Slow Fog and Bitget release AI Agent security report, the security boundaries behind "lobster-style" automated trading
As the application of AI Agents in cryptocurrency trading rapidly heats up, automated trading is transitioning from "tool-assisted" to "autonomous execution." However, at the same time, a series of security risks are also emerging. Recently, the security agency SlowMist and the exchange Bitget jointly released an AI Agent security report, systematically outlining the potential threats and protective systems for Agent automated trading in the current Web3 scenario.
The report combines real cases and security research to analyze the typical security issues faced by AI Agents today, including risks of behavioral manipulation caused by Prompt Injection, supply chain vulnerabilities in plugins and Skill ecosystems, abuse of API Keys and account permissions, as well as potential threats from automated execution leading to operational errors and permission escalation.

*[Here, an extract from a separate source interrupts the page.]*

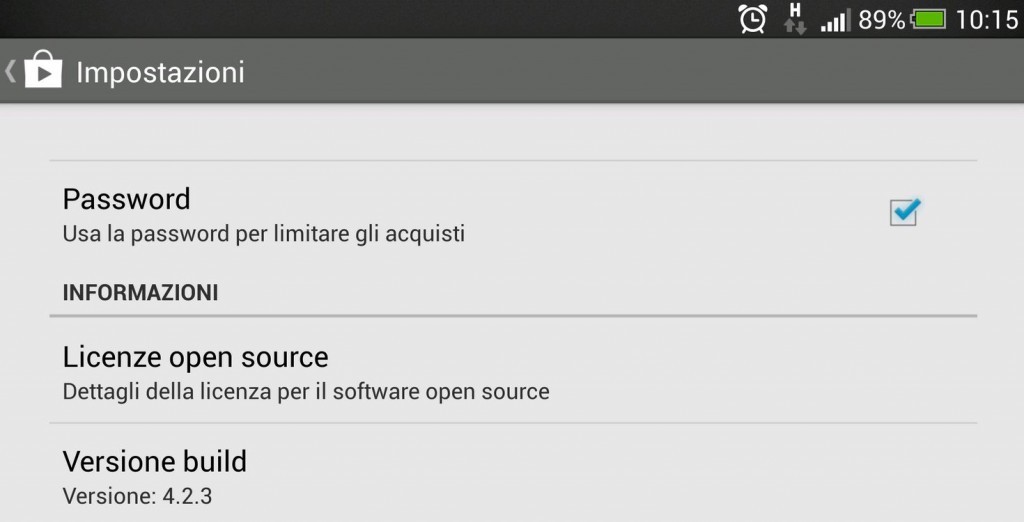This screenshot has height=522, width=1024.
Task: Open the Password setting row
Action: pyautogui.click(x=513, y=214)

The report recommends that users effectively control permissions when using AI Agents for trading, by isolating through sub-accounts, setting API IP whitelists, and establishing continuous trading monitoring and anomaly alert mechanisms. Additionally, it suggests introducing manual confirmation or independent signature mechanisms for high-risk operations to prevent model misjudgments from directly affecting asset security. To facilitate users in implementing security measures, the report includes a trading security self-checklist at the end, helping users quickly identify security risks.
From an industry development perspective, AI Agents are continuously driving the intelligence of Web3 trading, but the construction of security systems still needs to be upgraded in parallel. Establishing a balance between efficiency and controllability will become an important topic of long-term concern for the industry.